Born in Australia in 1876, Hayley
Lever studied painting in England. He
became captivated by the wild sea and countryside at Cornwall, a peninsula at
the southwest corner of England. Just before World War I, he left England for New
York where he became friendly with George Bellows, John Sloan, and other
artists who comprised the “Ashcan School.”
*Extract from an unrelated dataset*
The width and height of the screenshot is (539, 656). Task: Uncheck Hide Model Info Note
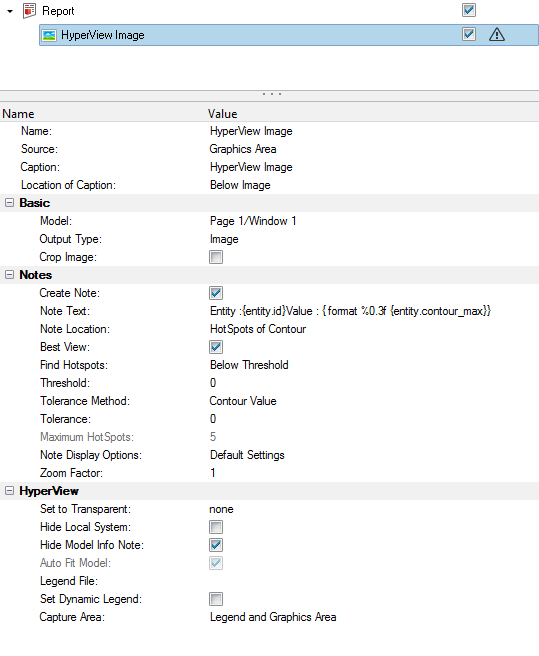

Hayley Lever's painting of the Mt. Vernon, N. Y. train station, in the style of the Ashcan School, 1930s (www.1stdibs.com) |
The Ashcan painters were
urban realists who coalesced during the early twentieth century in reaction to the Impressionists who
had dominated painting for at least three decades. Ashcan subjects included tenements, immigrants,
and streetscapes.
In New York, Hayley Lever
became a member of the National Academy of Design, a prestigious honorary
association of artists. He also taught
at the Art Students League, although the school does not list him among the
famous artists who trained or taught there. Every summer he traveled to Gloucester,
Mass., to paint the ocean and boats that reminded him of Cornwall.
During the early 1930s as the
Depression set in, Hayley Lever fell on hard times. He was forced to sell his home in New Jersey
and faced limited options.
Fortunately, he received offers
to run studio art clubs in two communities just outside of New York City. As a well-known East Coast painter, he must
have been considered quite a catch.
The electric company building in Mt. Vernon, N.Y. appears in Hayley Lever's paintings below. (Westchester County Historical Society) |
The artist probably didn’t earn much of a living, but he was of the moment.
Through the 1920s, as the
upper-middle class gained leisure time, a hobbyist culture had emerged in the
U. S. Wealthy men and women took up
golf, bridge, ham radio and the like.
Civic involvement and club activities increased steadily until 1930.
Railroad Yards, Mt. Vernon, N. Y. (Richard Hayley Lever, 1940s) |
Eager to stay busy and
develop their interests, many suburban women were drawn to painting. Unsurprisingly, Hayley Lever’s plein air classes became very popular as
he took students around to lakes, a waterfall, a harbor, and woods.
Considering his love of
nature, one might imagine that he lived in a pretty place. But that was not the case. He lived on a busy street, in a room in a
bungalow overlooking a deep stone railroad cut where the New York-New Haven trains
came through.
It’s those Ashcan scenes which
he knew by heart, and painted again and again during the last two decades of
his life.
City Scene, painting of downtown Mt. Vernon, N. Y. by Richard Hayley Lever, 1943 (www.1stdibs.com) |
*He died in
1958.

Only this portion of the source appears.